OOM with rematerialization when torch.compile works
🐛 Bug
When benchmarking model: 'Mixtral-8x7B-v0.1' we get OOM errors even with --checkpoint_activations True The same configurations works for torch.compile. Might be related to https://github.com/Lightning-AI/lightning-thunder/issues/194.
The same issue occurs for falcon-180B.
To Reproduce
Please use:
8 node(s), each with 8 GPUs.
Image "INTERNAL_IMAGE:pjnl-20240930"
Training script:
python /opt/pytorch/lightning-thunder/thunder/benchmarks/benchmark_litgpt.py
--model_name Mixtral-8x7B-v0.1
--distributed_mode fsdp
--shard_mode zero3
--compile dynamo_thunder
--checkpoint_activations True
--low_precision_mode none
--micro_batch_size 1
Expected behavior
We should be able to run the script for given arguments.
Environment
system.device_product_name DGXH100 system.gpu_driver_version 535.129.03 libraries.cuda 12.6.2.004 libraries.pip.lightning 2.4.0.dev20240728 libraries.pip.lightning-thunder 0.2.0.dev0 libraries.pip.lightning-utilities 0.11.7 libraries.pip.litgpt 0.4.11 libraries.pip.nvfuser 0.2.13+git2cee59d libraries.pip.pytorch-lightning 2.4.0 libraries.pip.torch 2.6.0a0+gitc4ae451 libraries.pip.torchmetrics 1.4.2 libraries.pip.torchvision 0.19.0a0+d23a6e1
@riccardofelluga can you take a look here?

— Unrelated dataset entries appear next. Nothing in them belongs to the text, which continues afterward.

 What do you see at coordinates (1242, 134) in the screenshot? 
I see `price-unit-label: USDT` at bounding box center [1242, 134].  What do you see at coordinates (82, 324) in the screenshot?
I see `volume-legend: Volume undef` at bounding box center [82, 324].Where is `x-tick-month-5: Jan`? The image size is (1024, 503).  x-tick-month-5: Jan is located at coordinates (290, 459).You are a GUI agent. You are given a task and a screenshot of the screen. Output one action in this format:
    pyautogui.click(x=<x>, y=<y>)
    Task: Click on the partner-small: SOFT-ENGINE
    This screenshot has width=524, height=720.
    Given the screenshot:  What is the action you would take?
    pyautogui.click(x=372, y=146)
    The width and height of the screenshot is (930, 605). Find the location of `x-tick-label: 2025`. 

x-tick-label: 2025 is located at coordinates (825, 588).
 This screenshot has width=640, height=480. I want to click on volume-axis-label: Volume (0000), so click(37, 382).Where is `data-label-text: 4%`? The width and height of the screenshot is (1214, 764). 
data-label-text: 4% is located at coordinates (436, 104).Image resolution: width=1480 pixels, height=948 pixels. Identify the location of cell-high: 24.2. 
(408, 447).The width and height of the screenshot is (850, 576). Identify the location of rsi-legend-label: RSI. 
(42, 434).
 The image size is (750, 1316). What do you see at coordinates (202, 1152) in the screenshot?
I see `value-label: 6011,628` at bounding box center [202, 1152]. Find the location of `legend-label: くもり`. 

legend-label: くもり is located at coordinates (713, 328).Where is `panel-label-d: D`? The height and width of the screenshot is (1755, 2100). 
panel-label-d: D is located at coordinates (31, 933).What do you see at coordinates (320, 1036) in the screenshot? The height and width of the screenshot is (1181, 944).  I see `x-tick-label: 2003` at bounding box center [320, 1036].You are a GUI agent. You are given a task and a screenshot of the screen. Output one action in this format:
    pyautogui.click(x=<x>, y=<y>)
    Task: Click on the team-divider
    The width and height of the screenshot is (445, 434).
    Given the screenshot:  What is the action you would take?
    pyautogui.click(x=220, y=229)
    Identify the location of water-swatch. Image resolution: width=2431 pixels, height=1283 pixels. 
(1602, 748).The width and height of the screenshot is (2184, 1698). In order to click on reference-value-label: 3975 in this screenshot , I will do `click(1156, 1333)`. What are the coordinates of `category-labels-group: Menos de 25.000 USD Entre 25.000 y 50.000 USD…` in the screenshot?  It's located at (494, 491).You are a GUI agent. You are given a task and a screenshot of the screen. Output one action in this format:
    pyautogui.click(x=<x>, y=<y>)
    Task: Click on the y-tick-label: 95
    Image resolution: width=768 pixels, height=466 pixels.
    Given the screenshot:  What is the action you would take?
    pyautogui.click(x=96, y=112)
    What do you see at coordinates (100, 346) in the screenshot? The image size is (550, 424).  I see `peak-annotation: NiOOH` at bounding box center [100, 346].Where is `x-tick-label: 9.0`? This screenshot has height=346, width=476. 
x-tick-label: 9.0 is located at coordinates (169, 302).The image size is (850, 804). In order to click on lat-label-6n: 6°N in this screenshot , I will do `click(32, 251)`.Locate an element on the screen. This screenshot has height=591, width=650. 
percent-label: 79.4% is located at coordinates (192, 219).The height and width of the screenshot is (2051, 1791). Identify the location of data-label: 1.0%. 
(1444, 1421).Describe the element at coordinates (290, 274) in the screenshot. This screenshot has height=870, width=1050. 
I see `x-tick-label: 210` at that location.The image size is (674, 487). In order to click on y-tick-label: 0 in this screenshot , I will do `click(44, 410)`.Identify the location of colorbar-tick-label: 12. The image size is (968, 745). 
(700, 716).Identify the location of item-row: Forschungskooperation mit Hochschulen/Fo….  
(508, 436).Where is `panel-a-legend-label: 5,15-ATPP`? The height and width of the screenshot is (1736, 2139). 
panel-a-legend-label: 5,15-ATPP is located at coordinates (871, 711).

So I've looked into it a bit over the last couple of days and basically it boils down to the scheduling of operations in the trace. This happens both with and without saved for backward rematerialization enabled. My hypothesis here is that when a fusion region is created, the executor claims the operations without taking into account when the output of the computed tensors will be used. This leads to tensors that live in memory for long time, and for most of their lifetime they are unused. To fix this I'm looking into what are our options, an idea would be to reorder the computation such that the producers are closer to the consumers.
Same is valid for #246 and the other OOMs. The fact that it happens with saved for backward remat. is because that makes the problem worst as it adds a bunch of computation at the start of the bwd trace
What's the latest status of this problem?
Right now Mixtral-8x7B-v0.1' works with ThunderFX, so we might close this issue.However it still doesn't work with Thunder.
Thank you for checking! Closing. ThunderFX is a better entry point to get Thunder optimizations while moving some of the responsibility of capturing the program and the implementation of sharded data parallel to PyTorch. We won't reimplement the missing features to get the plan Thunder working for this model at this time.